Abstract

The association between nicorandil (NCR) use, an antianginal drug, and the risk of gastrointestinal (GI) ulcers was evaluated in angina patients using Korean healthcare big data. A cross-sectional study was conducted using 2014 HIRA-NPS data including patients aged 40 years or more. A 3-month washout period was placed to identify new drug users and incident safety outcomes. A new NCR user was captured from a 3-month follow-up period followed by a 6-month period for detecting the safety outcome of GI ulcer. The association between NCR use and GI ulcers was evaluated using multivariate logistic regression analysis. The study population included 1,767 nicorandil users representing 58,900 Korean patients. Of the nicorandil users, 4,667 (8%) patients were reported to have one or more of GI ulcers as an adverse drug reactions (ADR). As compared to other anti-anginal medications including molsidomine, trimetazidine, nitrates, and calcium channel blockers, NCR was not found to increase the risk of GI ulcer (adjusted odds ratio [aOR] 1.119; 95% CI: 0.607 – 2.064) after adjusting confounders including age, sex, insurance type, and clinical comorbidities of diabetes, inflammatory bowel diseases, and any types of cancer. Among concurrent medications including corticosteroids, bisphosphonates, aspirin, anti-platelet agents, selective serotonin reuptake inhibitors, and nonsteroidal anti-inflammatory drugs (NSAIDs), only corticosteroids (aOR 1.615; 95% CI: 1.124 – 2.319) and NSAIDs (aOR 1.776; 95% CI: 1.125 – 2.803) significantly increased the risk of GI ulcers.

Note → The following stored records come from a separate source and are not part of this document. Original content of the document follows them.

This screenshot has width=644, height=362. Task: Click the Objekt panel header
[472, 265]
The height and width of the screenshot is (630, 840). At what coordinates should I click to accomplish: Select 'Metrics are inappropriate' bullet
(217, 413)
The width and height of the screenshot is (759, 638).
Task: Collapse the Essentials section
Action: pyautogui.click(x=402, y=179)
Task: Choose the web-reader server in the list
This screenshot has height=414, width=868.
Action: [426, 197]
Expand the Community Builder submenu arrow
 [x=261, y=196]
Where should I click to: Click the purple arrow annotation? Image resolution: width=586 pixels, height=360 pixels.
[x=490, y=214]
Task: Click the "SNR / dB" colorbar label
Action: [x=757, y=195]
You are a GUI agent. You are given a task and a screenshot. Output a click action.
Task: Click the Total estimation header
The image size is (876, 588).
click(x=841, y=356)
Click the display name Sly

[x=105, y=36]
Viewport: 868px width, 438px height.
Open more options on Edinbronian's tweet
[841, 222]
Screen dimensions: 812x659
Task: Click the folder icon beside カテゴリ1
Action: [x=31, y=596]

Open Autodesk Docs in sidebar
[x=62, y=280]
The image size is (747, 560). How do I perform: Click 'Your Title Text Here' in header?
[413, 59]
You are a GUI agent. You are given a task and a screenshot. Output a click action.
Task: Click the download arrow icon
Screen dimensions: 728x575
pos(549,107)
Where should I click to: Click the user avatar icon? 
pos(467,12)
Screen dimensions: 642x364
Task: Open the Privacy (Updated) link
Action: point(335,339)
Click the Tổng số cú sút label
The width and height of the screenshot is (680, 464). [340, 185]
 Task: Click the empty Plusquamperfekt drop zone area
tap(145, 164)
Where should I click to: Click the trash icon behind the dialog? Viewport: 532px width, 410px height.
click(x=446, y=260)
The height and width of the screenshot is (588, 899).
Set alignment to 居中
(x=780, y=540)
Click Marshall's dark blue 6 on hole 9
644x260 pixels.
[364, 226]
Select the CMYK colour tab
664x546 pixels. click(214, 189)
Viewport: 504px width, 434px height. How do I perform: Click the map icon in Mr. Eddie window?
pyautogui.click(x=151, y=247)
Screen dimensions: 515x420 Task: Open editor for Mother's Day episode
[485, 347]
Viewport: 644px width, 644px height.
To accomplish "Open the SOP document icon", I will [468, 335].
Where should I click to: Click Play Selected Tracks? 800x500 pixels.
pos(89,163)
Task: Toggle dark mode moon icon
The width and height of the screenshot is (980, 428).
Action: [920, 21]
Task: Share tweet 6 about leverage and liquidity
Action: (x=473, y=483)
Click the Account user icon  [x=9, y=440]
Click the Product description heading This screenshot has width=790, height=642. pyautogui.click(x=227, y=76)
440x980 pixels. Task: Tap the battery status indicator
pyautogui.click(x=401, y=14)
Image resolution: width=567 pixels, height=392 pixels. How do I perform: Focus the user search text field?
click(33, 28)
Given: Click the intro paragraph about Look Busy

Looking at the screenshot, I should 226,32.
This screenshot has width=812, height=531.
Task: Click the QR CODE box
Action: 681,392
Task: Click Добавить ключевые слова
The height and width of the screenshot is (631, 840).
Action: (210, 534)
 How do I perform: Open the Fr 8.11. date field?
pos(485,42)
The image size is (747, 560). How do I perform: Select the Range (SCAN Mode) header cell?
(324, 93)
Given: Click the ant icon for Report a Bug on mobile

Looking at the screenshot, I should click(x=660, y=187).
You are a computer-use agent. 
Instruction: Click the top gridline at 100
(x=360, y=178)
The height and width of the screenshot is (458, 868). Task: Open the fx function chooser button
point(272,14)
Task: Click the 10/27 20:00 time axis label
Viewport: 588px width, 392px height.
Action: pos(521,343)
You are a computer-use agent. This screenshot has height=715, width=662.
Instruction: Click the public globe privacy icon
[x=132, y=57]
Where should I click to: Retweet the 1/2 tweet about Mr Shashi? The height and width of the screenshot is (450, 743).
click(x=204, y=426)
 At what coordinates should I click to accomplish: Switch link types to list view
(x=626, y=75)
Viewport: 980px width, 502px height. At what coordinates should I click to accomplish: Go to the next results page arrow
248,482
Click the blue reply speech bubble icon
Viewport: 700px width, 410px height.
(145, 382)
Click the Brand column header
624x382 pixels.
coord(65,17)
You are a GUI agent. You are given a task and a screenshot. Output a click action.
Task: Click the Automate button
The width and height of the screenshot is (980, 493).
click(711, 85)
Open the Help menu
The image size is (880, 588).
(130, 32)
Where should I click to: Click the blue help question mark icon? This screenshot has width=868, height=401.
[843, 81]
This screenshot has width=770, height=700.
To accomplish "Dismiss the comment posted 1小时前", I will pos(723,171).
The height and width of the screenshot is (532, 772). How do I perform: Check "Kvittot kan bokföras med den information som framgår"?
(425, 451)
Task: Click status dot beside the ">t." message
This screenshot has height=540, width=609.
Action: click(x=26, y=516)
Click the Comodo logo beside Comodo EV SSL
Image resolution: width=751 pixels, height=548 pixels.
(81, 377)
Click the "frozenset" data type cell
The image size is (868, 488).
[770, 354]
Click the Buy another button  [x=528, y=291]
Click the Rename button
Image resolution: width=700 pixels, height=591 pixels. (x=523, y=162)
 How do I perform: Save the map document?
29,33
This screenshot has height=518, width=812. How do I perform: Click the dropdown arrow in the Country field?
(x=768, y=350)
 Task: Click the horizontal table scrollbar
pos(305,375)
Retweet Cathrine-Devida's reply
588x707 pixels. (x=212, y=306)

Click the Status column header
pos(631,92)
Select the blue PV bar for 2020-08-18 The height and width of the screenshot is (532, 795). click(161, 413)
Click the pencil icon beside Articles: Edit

Using a 1-year real-world data available from the Korean healthcare insurance system, NCR did not significantly increase the risk of GI ulcers as compared to other anti-anginal medications. As the study only allowed a 6-month follow-up and the standard regimen did not exceed 15mg per day, which was lower than the ADR reported dosage of 60mg or higher, further research including longitudinal follow-ups and other real-world data are needed.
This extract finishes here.